Sorting Collections with `map` closures and SortDescriptors

Yeah, doing this properly as a general language feature is similarly complicated, but just making tuples automatically conform to a few useful standard library protocols as a stopgap (e.g. Equatable, Comparable, Hashable) would be much easier and has been previously discussed.

Sure, but this goes back to the Schwartzian transform question where you concluded that this overhead was negligible for most cases because computed properties are generally expected to be O(1). Inlining might make this lazy in the usual case, anyway.

It's still an unfortunately long way from what I think it should be:

people.sorted(by: { ($0.name, $0.age, $0.height, $0.salary) })

I don't see the Element -> Comparable version as leading to an explosion in the ways of sorting like @Ben_Cohen does, and I don't see it as a negative user experience to provide a method that handles the most common use cases for providing a sorting predicate, while also avoiding repetition and not requiring them to think about (or look up) whether the comparison in the predicate should be <, <=, >, or >=.

In describing a sort by a property (a la people.sorted(by: { $0.name })), the layer of convenience performs one task: the transformation of a property access of type (Element) -> SortKey to a comparison function of type (Element, Element) -> Bool.

Here's another way of looking at the same transformation: given a function of type (SortKey, SortKey) -> Bool (e.g. <) and a function of type (Element) -> SortKey (e.g. { $0.name }), we can use the latter to lift the former into a function of type (Element, Element) -> Bool (in this case, { $0.name < $1.name }).

We can write a function, which I'll call their for readability purposes made clear in a moment, which performs this lift:

func their<Input, Intermediate, Output>(
    _ extractIntermediate: @escaping (Input) -> Intermediate,
    _ combine: @escaping (Intermediate, Intermediate) -> Output
) -> (Input, Input) -> Output {
    return { input1, input2 in
        combine(extractIntermediate(input1), extractIntermediate(input2))
    }
}

Then, using only the existing sorting API, we can write the following:

people.sorted(by: their({ $0.name }, <)) // equivalent to `{ $0.name < $1.name }`
people.sorted(by: their({ $0.name }, >)) // equivalent to `{ $0.name > $1.name }`

You can picture how much prettier the above syntax would become with the appropriate subtyping relationship between KeyPath<T, U> and (T) -> U:

people.sorted(by: their(\.name, <))

There are additional gains to writing the function in this way, however. Notice that their isn't restricted to Comparable SortKey types, which means we can make use of tuple comparisons even without tuple protocol conformances:

people.sorted(by: their({ ($0.name, $0.age, $0.height, $0.salary) }, <))

Tuple comparison only covers the case when all desired properties are sorted by the same comparison function—Ben's proposed API utilizing a Sequence of comparison functions fills the gap here, and it works with their, too:

people.sorted(by: [
    their({ $0.name }, <),
    their({ $0.age }), >)
])

Finally, I'll note that this function generalizes beyond sorting.
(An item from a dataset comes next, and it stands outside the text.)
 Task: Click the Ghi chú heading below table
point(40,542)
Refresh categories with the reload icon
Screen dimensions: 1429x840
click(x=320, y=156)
Here a couple additional examples:

let oldestPerson = people.max(by: their({ $0.age }, <))
// `their` isn't tied to functions returning `Bool`, either:
let sequentialRunTimeDeltas = zip(firstRuns, secondRuns).map(their({ $0.duration }, -)) 

Whether their is appropriate for this particular proposal, I'm not sure—but I would be remiss not to mention it for its utility in creating comparison functions without significantly expanding API surface.

A quick note on prior art

Haskell's Data.Function package defines on, which you can see here. on is basically an infix version of their which better lends to readability given the names of functions with which it's commonly used in Haskell.
I'd imagine other functional languages define a similar function, though I haven't done much digging here.

6 Likes

That's all true. By the same token, though, we don't need the sequence version of the sort functions because we could just pass an sequence of sort predicates to a function that combines them into a single sort predicate.

Edit: e.g. roughly like

func combineComparisons<S: Sequence, T>(_ comparisons: S) -> (T, T) -> Bool where S.Element == (T, T) -> Bool {
  return { t1, t2 in
    for c in comparisons {
      if c(t1, t2) { return true }
      if c(t2, t1) { return false }
    }
    return false
  }
}

That's probably not my position though, because I think it's nice to provide a few conveniences that don't require you to know about a bunch of free functions.

1 Like

You do have a great point here, with respect to generalizing to use-cases other than just sort and sorted. It's nice that max and min get the benefits of a design like this effectively for-free.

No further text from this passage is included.